Conoce las propiedades de la retama y la magia que la envuelve.
Es tradición en Galicia que el día 1 de mayo, las ramas de la retama o xesta, (Cytisus spp.) cubiertas por su característica flor amarilla, se cuelguen de las puertas, ventanas de las casas, los parabrisas de coches y autobuses o de los barcos de pesca.
Esta costumbre, tiene como objeto proteger a las personas, al ganado y a las propiedades contra cualquier maleficio, especialmente el mal de ojo, a lo largo del año.
También es la flor de los Enamorados ya que los chicos entregaban esta flor a la chica que pretendían y si esta la aceptaba, daba a entender que también le aceptaba como pretendiente. Otra costumbre relacionada con el Amor, dice que si una chica soltera doblando una rama de retama la anuda con un solo dedo, se casará en un año.
Y lo que más me gusta… su nombre más común escoba ya que con las ramas de esta preciosa planta se acostumbraba realizar escobas, que servían además para limpiar y purificar una la casa.

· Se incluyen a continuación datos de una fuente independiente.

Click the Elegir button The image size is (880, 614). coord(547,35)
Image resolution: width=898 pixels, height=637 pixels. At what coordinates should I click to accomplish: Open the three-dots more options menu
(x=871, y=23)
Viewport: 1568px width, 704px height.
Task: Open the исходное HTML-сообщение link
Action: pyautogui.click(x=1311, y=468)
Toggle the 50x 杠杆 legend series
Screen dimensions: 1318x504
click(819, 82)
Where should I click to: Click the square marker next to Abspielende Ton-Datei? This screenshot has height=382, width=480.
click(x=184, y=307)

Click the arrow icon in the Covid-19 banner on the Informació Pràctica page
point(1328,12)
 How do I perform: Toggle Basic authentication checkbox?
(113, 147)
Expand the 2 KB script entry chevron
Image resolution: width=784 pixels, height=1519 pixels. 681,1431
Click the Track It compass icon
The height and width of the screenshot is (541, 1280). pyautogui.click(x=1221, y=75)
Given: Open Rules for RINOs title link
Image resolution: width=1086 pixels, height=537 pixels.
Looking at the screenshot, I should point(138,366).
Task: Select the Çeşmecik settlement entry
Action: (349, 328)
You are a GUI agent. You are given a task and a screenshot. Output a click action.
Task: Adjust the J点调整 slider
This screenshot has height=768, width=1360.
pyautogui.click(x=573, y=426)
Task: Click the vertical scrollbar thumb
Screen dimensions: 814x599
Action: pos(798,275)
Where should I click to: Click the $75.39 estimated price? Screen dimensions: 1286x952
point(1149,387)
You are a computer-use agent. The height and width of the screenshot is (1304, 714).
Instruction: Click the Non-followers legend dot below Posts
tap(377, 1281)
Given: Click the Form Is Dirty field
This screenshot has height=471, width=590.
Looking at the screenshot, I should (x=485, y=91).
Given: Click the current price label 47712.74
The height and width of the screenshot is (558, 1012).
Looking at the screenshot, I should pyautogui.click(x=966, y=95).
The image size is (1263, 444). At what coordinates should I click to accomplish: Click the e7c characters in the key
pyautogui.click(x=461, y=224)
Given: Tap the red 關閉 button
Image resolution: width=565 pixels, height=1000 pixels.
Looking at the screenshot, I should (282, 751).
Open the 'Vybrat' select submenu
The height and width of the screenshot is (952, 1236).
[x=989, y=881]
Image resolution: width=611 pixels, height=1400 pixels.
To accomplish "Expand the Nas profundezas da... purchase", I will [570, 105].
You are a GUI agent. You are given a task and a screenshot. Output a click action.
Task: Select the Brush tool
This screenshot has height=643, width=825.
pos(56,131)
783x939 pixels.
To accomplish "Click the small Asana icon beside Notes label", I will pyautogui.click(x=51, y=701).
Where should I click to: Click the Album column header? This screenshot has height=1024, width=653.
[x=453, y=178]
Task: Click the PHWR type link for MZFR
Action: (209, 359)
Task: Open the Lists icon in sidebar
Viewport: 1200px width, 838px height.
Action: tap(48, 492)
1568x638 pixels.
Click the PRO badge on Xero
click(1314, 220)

Hoy sabemos que contiene la esparteína, un alcaloide que tiene una acción indirecta sobre el corazón, pues bloquea los impulsos nerviosos del sistema simpático, impidiendo la llegada de sensaciones o estímulos indeseables, una gran ayuda para los nerviositos, vamos.
También es un estimulante de las fibras del útero, lo que las comadronas denominan acción oxitócica, es decir, lo que provoca las contracciones del músculo uterino y ayuda, por tanto, a inducir el parto.
La xesta o retama también juega un importante papel ecológico. Es una especie que regenera significativamente la tierra donde se asienta, por ejemplo, tras un incendio. Aumenta la cubierta vegetal, lo que evita la erosión del terreno y crea las condiciones necesarias para la germinación de las semillas de otras especies. Es, por tanto, una especie importante como paso intermedio en el proceso de formación del bosque.